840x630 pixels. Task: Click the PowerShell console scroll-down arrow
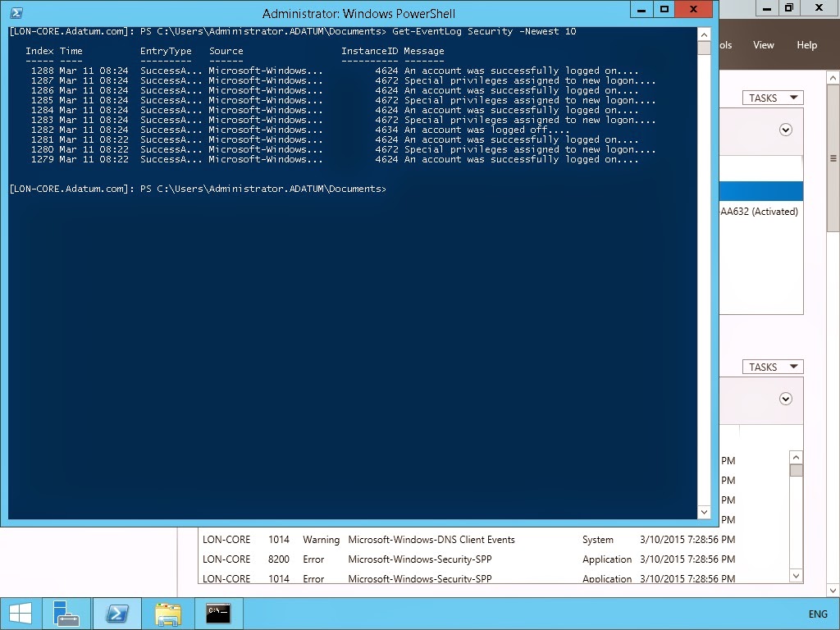[704, 512]

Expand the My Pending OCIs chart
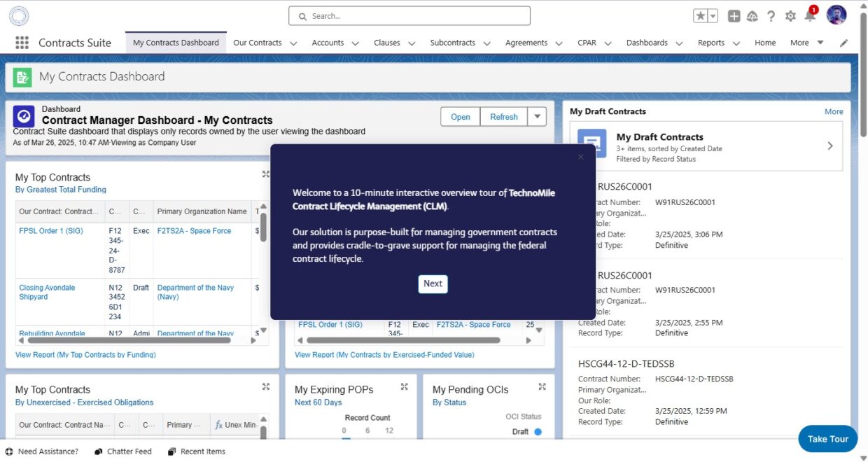(542, 386)
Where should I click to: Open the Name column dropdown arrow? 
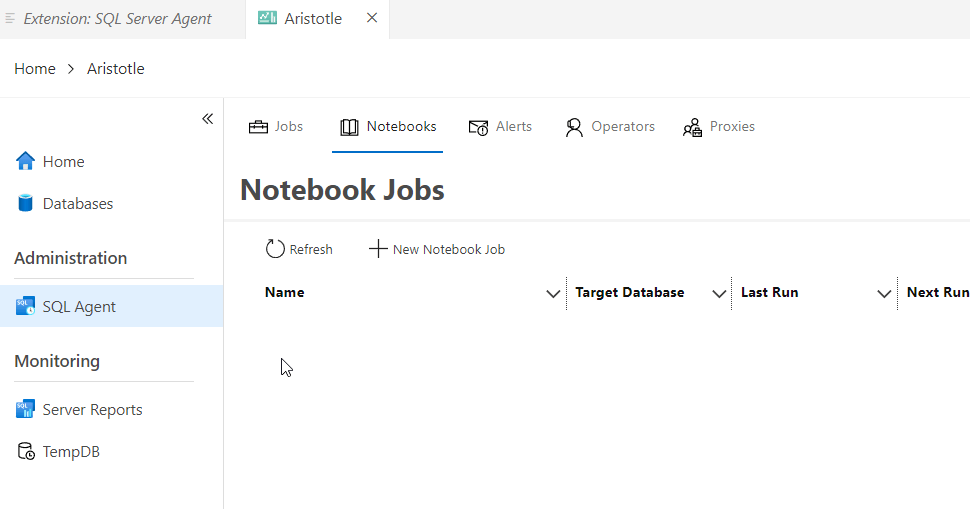pos(553,294)
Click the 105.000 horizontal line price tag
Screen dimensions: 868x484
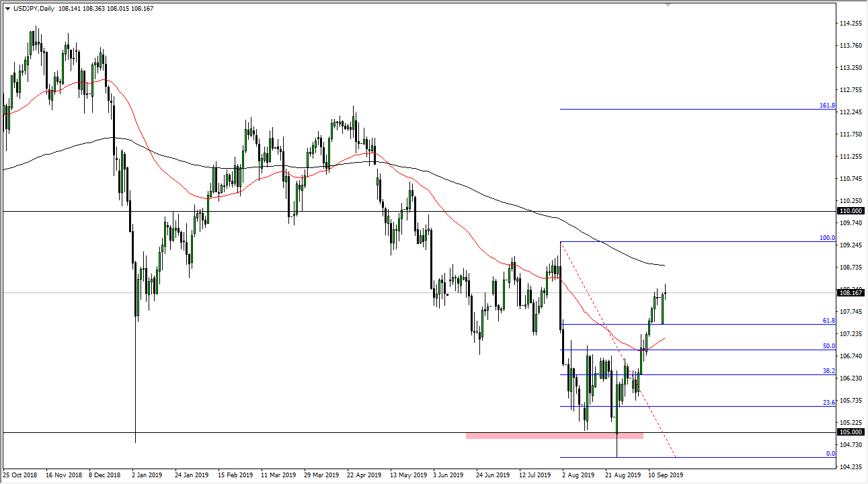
+ + + + +
Exercise description: Every line above should be returned exactly; the pictures stay out.

Result:
840x630 pixels. Task: Click the PowerShell console scroll-down arrow
[704, 512]

Expand the My Pending OCIs chart
(542, 386)
Where should I click to: Open the Name column dropdown arrow? 
pos(553,294)
Click the 105.000 horizontal line price tag
Screen dimensions: 868x484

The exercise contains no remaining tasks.